─── 抜粋 ───
オンディーヌの聖衣は友情、人との関わり方が大きなテーマとなっている作品です。
南原純子との友情とルスカの言葉
光坂くんの付き合いの長さに対する嫉妬
変身設定をフルに使った潜入劇
鈴影さんの総帥位の危機
ユメミとルスカの共鳴
など縦軸も多く、読み応えのある作品となっています。
5月にふさわしい爽やかなテーマで読後感もよいものです。
 
――が、当時から私は思っていました。オンディーヌの聖衣はなんかドキドキすると……!!
 
え、思いませんか? 反応が怖い……
なんというんでしょう…イケナイものをみているような気がしてならなかったのです。
元々銀バラはドキッとするような妖しいところがウリの一つだと思うのですが、とくにそれを感じたんですよね。
─── 提供データ ───
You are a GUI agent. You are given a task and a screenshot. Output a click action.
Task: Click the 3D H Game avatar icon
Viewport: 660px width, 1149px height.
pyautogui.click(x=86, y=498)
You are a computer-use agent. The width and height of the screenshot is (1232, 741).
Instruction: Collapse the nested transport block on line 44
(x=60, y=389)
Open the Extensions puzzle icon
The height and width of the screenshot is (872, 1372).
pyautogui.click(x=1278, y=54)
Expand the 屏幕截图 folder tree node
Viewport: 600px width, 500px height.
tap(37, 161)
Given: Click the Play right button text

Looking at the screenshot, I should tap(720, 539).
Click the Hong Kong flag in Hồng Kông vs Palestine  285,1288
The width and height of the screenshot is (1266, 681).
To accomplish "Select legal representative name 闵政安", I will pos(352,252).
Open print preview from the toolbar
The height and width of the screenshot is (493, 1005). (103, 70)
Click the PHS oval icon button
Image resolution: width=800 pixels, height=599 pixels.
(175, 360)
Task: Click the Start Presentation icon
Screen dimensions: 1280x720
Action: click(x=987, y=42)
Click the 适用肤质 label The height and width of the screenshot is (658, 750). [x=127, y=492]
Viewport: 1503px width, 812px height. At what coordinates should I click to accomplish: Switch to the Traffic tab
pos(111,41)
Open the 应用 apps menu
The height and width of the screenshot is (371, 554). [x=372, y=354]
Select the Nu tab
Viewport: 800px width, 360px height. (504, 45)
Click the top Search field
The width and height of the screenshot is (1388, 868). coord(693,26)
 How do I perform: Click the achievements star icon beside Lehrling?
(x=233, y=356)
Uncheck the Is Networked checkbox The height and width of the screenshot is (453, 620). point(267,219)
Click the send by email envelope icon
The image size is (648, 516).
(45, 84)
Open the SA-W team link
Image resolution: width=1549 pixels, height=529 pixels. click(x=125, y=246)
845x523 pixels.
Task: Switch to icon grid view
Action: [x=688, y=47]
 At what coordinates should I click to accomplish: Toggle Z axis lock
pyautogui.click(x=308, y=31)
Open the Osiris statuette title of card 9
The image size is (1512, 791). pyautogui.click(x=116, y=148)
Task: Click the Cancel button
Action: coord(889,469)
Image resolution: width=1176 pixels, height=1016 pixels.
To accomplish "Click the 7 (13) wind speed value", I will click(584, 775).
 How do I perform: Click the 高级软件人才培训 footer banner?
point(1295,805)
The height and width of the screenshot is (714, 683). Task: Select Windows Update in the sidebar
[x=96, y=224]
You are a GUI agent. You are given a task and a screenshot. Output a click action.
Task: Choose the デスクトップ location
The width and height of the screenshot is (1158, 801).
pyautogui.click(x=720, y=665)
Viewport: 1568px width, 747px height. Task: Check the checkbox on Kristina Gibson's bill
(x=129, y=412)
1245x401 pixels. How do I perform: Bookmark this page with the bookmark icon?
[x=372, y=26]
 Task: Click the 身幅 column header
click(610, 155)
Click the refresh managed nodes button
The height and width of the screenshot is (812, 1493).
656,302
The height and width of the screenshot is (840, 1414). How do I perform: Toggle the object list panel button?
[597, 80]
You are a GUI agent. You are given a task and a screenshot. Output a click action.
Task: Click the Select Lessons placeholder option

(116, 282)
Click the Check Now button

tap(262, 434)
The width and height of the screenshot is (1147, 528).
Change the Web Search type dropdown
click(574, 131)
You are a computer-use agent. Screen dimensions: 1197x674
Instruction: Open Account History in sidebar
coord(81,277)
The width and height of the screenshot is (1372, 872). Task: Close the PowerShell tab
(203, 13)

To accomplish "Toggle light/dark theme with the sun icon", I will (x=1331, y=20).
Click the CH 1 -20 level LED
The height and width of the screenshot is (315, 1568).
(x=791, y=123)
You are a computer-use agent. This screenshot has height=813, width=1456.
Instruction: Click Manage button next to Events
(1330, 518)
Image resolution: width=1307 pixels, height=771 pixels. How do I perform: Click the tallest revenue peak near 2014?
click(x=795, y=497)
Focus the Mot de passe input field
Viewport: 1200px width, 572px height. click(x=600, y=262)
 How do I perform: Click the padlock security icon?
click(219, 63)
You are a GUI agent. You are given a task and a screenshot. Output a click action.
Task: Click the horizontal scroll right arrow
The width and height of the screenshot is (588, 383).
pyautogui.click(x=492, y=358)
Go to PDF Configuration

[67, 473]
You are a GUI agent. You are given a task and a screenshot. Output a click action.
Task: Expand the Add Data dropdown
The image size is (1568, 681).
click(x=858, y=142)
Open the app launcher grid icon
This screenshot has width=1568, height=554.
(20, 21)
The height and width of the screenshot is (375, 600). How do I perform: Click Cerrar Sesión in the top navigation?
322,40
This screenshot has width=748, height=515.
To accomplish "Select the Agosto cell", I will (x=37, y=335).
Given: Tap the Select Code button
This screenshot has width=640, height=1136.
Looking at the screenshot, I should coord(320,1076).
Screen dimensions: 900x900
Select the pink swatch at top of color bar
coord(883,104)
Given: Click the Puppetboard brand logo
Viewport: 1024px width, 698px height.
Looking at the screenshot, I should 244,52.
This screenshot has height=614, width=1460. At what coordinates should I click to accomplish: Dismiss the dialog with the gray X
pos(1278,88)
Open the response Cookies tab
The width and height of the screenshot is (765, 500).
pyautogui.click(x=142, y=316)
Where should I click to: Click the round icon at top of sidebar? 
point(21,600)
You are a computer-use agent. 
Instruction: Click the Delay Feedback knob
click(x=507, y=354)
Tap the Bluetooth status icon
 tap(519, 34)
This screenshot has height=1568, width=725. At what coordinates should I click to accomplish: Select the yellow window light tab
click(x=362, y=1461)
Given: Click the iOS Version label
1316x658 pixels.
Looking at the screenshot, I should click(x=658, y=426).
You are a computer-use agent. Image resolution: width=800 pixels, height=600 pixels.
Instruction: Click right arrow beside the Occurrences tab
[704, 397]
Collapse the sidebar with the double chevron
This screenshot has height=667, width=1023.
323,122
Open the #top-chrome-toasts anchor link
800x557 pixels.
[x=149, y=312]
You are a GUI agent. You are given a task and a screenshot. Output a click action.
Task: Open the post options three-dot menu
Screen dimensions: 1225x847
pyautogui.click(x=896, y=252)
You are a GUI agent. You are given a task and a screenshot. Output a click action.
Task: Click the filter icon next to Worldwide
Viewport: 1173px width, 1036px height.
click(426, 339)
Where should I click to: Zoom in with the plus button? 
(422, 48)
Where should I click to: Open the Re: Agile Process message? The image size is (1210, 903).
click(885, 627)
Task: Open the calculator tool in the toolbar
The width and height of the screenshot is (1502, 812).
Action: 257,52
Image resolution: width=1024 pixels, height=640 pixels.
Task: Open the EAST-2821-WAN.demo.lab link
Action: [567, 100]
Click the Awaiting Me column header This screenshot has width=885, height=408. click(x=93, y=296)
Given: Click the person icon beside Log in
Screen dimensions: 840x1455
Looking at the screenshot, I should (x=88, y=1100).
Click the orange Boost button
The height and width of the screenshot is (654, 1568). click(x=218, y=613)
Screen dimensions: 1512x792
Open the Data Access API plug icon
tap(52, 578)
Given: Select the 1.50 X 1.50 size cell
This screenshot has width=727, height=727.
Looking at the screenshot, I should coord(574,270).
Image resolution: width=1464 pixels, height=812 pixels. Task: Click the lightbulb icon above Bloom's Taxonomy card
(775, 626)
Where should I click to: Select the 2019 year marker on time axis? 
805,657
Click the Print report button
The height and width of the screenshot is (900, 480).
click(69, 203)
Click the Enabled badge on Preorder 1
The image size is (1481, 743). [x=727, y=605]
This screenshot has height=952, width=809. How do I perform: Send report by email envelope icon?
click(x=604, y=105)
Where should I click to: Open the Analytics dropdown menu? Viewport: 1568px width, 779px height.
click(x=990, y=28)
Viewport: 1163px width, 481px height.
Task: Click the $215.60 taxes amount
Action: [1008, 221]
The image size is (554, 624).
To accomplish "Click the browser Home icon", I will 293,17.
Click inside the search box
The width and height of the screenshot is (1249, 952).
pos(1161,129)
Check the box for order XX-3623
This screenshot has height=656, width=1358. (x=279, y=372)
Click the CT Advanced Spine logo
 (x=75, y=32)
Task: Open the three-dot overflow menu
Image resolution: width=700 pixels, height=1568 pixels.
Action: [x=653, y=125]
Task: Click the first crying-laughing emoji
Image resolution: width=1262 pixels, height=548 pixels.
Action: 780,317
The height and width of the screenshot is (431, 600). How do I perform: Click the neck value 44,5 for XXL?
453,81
───
> 課題
1) この抜粋の内容を二文で要約せよ。
2) この抜粋で、筆者が銀バラのウリの一つだと考えているものは何か。
3) この抜粋のうち、「南原純子との友情とルスカの言葉」で始まり「なんかドキドキすると……!!」で終わる部分をそのまま書き写せ。

> 各課題の解答
1) 『オンディーヌの聖衣』は友情や人との関わり方を大きなテーマとし、縦軸も多い読み応えのある作品で、爽やかなテーマで読後感もよい。一方で筆者は当時から、この作品にはなんかドキドキする、イケナイものをみているような感じがあると思っていた。

2) ドキッとするような妖しいところ。

3)
南原純子との友情とルスカの言葉
光坂くんの付き合いの長さに対する嫉妬
変身設定をフルに使った潜入劇
鈴影さんの総帥位の危機
ユメミとルスカの共鳴
など縦軸も多く、読み応えのある作品となっています。
5月にふさわしい爽やかなテーマで読後感もよいものです。
 
――が、当時から私は思っていました。オンディーヌの聖衣はなんかドキドキすると……!!